Return every line of the entries below that contains the string "option", matching case exactly.

--------------------------------------------------

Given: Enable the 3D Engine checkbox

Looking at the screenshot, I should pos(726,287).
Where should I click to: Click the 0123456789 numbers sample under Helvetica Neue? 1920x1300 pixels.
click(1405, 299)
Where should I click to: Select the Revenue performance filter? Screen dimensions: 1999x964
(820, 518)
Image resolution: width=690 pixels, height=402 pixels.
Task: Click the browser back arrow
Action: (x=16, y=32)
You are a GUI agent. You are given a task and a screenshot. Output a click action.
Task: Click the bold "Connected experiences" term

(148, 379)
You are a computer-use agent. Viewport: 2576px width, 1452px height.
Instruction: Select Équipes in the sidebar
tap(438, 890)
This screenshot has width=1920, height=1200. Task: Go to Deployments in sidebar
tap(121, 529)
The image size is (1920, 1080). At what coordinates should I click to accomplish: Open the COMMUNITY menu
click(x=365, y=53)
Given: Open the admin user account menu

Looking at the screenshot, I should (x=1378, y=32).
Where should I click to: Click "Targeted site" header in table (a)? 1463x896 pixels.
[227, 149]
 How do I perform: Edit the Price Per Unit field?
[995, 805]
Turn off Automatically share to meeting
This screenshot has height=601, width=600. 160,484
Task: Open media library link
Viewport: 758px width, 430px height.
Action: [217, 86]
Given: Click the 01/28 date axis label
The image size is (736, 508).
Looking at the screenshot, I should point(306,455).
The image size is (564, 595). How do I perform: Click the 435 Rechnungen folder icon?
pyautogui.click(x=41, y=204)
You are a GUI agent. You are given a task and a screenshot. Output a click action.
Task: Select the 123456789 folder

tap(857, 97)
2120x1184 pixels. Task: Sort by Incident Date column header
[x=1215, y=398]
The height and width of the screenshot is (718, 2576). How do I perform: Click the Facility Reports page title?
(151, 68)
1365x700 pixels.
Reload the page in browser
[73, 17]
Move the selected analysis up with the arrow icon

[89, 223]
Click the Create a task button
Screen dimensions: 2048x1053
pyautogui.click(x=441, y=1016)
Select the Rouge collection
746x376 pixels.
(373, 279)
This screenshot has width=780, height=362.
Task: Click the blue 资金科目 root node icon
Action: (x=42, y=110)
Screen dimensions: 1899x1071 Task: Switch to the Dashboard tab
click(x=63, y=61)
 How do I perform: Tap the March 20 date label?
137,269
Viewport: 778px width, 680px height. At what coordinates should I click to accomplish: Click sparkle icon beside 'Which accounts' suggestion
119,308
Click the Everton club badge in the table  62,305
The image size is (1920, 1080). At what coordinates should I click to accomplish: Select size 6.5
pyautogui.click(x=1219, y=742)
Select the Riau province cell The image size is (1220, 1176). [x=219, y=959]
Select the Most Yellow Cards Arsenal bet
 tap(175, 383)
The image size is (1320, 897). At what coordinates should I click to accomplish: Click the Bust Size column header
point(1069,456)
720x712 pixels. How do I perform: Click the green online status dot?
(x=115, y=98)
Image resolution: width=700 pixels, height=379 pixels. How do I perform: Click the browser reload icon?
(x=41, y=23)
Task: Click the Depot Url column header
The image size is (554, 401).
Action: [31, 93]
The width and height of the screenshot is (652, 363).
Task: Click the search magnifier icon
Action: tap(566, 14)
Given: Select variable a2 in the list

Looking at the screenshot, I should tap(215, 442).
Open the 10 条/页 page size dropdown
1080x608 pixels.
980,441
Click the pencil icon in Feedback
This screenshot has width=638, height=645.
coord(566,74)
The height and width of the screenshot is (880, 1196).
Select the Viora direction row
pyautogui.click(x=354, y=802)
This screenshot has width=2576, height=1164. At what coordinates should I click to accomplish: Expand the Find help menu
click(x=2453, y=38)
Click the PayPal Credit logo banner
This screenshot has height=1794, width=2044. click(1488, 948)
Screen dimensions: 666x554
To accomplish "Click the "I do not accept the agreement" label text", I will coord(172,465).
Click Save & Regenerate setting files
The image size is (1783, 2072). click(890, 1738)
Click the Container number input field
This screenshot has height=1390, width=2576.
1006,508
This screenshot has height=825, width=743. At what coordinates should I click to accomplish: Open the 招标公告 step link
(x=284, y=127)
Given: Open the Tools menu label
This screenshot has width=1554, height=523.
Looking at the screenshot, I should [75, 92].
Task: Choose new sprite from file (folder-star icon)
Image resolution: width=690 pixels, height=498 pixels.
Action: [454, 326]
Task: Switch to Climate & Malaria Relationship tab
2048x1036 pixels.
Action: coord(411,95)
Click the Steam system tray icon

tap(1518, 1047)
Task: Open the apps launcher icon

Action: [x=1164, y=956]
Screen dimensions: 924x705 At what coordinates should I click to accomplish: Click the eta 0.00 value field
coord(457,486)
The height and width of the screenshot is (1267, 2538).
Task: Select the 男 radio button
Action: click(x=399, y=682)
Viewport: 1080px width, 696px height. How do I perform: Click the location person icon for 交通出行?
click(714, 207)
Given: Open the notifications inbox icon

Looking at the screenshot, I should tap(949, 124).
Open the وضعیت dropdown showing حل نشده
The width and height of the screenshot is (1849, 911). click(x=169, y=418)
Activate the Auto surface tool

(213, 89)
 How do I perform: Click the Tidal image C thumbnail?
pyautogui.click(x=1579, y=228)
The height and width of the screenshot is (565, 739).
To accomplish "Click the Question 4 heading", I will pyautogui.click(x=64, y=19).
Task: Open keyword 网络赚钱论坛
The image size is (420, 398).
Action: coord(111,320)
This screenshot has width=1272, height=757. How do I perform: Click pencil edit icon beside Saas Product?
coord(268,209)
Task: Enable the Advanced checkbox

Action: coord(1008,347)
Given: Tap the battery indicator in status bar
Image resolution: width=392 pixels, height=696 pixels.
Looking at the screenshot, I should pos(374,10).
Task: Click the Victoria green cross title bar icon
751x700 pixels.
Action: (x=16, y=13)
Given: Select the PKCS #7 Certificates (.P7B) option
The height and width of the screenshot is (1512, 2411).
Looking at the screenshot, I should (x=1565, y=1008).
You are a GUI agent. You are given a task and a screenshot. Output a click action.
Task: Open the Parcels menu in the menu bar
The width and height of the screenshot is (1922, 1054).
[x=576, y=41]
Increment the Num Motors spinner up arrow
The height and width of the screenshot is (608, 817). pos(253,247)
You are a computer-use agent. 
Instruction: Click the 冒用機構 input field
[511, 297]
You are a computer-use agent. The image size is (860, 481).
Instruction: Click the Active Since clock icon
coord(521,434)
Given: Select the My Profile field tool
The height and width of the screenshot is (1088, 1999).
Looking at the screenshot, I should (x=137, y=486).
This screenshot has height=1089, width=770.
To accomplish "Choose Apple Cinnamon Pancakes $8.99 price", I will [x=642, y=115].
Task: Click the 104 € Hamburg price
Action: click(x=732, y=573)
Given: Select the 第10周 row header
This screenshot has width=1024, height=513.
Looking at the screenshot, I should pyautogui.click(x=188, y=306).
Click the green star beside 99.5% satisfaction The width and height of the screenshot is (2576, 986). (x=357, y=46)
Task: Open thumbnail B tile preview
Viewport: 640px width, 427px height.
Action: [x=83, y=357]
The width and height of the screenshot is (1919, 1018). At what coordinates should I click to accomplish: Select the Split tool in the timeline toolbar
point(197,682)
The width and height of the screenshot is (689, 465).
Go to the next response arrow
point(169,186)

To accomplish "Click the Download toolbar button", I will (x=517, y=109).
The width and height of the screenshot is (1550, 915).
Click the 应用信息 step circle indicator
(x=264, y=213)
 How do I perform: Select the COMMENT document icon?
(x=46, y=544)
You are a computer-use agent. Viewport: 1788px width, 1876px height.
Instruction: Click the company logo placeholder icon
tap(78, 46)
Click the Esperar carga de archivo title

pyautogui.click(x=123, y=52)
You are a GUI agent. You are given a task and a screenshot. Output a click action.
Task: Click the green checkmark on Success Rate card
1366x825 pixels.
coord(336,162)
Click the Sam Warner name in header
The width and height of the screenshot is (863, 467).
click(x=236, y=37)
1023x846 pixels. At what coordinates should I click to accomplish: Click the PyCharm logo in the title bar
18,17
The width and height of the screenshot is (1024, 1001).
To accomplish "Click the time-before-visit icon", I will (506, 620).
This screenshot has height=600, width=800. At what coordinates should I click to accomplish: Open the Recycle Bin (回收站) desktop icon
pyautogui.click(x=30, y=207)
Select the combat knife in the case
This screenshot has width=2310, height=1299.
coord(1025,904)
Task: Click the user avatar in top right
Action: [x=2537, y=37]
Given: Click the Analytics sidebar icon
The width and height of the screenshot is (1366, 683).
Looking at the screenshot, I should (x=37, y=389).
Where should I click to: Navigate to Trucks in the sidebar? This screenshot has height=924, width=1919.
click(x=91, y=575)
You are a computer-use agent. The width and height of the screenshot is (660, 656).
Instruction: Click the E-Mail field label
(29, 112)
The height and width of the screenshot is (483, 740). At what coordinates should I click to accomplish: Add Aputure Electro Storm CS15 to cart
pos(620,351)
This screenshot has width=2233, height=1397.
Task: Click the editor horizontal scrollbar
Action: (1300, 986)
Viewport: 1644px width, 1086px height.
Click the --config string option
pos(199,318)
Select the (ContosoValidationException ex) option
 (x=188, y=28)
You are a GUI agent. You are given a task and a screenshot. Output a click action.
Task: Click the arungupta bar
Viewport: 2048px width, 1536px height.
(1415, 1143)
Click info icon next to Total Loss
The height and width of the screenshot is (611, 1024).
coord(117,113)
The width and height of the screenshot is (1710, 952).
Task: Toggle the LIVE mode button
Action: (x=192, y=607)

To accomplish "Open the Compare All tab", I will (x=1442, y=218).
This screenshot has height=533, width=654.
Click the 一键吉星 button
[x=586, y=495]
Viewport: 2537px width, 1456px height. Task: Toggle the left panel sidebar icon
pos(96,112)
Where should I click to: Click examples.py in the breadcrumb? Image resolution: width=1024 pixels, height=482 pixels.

--------------------------------------------------

◆ **Task solution**
Given: Select the PKCS #7 Certificates (.P7B) option
Click the --config string option
Select the (ContosoValidationException ex) option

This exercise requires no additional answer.